PROBLEM REQUIREMENTS - Quote the lines below from the one containing "Open the 查看(V) menu" to the final line, both ends included; exclude the pictures.

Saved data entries
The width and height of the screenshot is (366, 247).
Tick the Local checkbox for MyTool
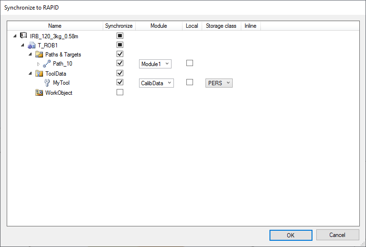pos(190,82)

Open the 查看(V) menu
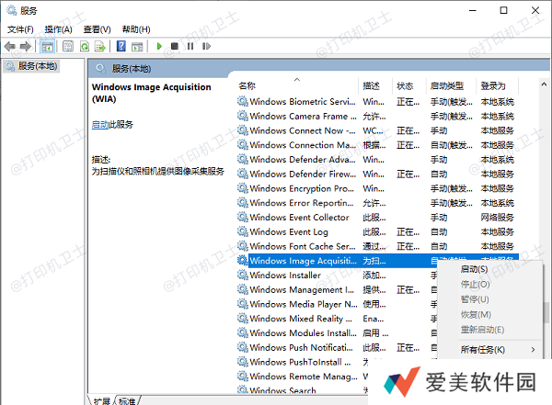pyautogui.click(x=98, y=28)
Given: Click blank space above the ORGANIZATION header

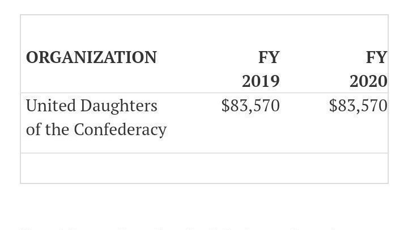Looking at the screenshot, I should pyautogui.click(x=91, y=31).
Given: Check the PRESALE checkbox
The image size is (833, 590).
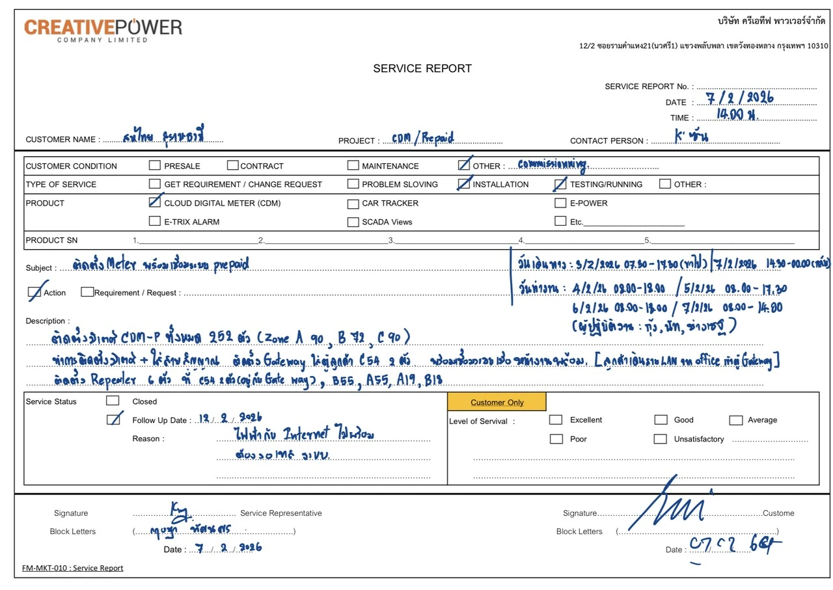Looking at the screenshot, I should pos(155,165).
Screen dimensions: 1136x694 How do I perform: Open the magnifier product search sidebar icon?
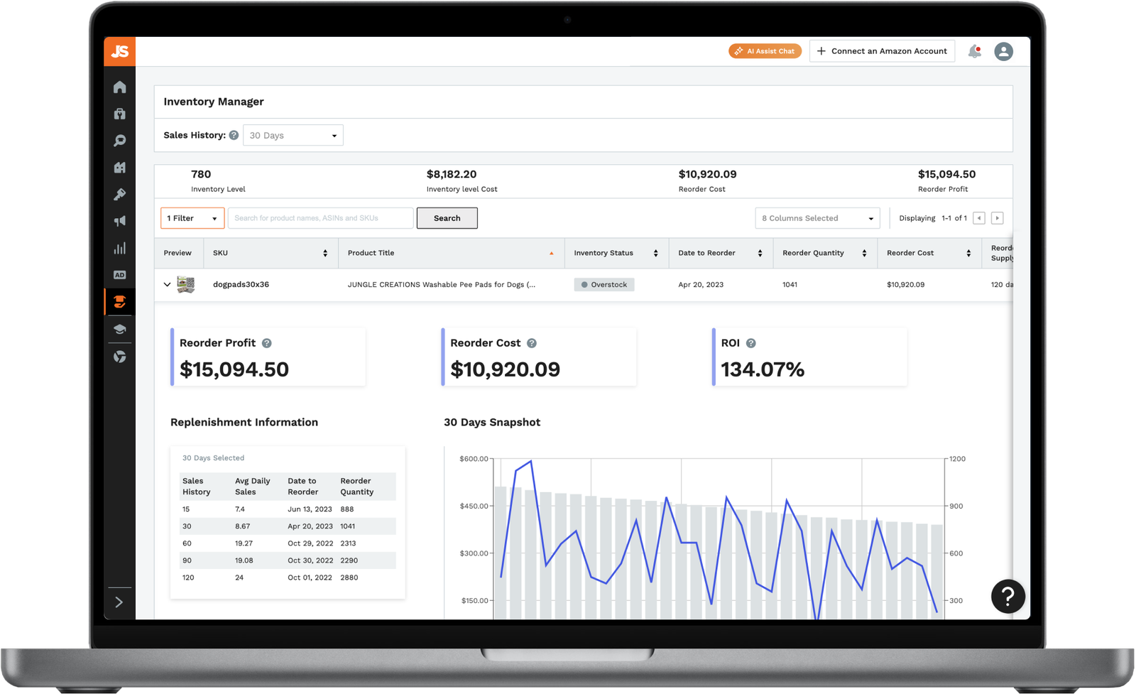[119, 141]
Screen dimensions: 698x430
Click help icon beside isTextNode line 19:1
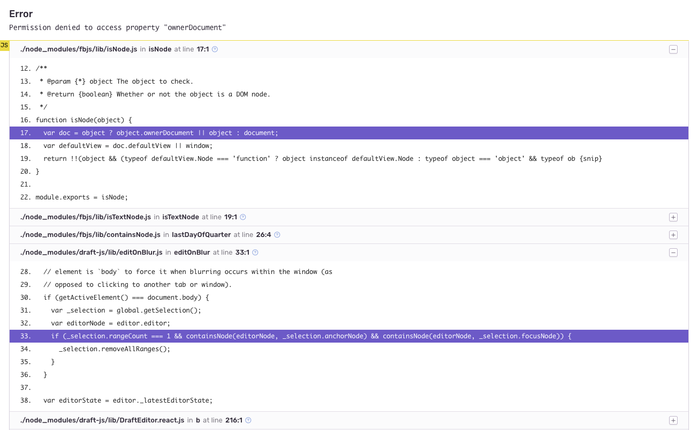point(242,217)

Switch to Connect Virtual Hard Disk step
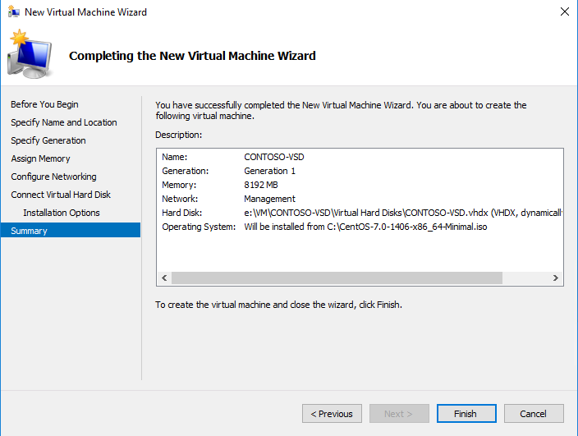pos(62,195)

RESPONSE AREA -
Open the 查看(V) menu
pyautogui.click(x=98, y=28)
Given: Click blank space above the ORGANIZATION header

Looking at the screenshot, I should pyautogui.click(x=91, y=31).
Given: Check the PRESALE checkbox
The image size is (833, 590).
Looking at the screenshot, I should pos(155,165).
Screen dimensions: 1136x694 How do I perform: Open the magnifier product search sidebar icon?
[119, 141]
Screen dimensions: 698x430
Click help icon beside isTextNode line 19:1
point(242,217)

Switch to Connect Virtual Hard Disk step
pos(62,195)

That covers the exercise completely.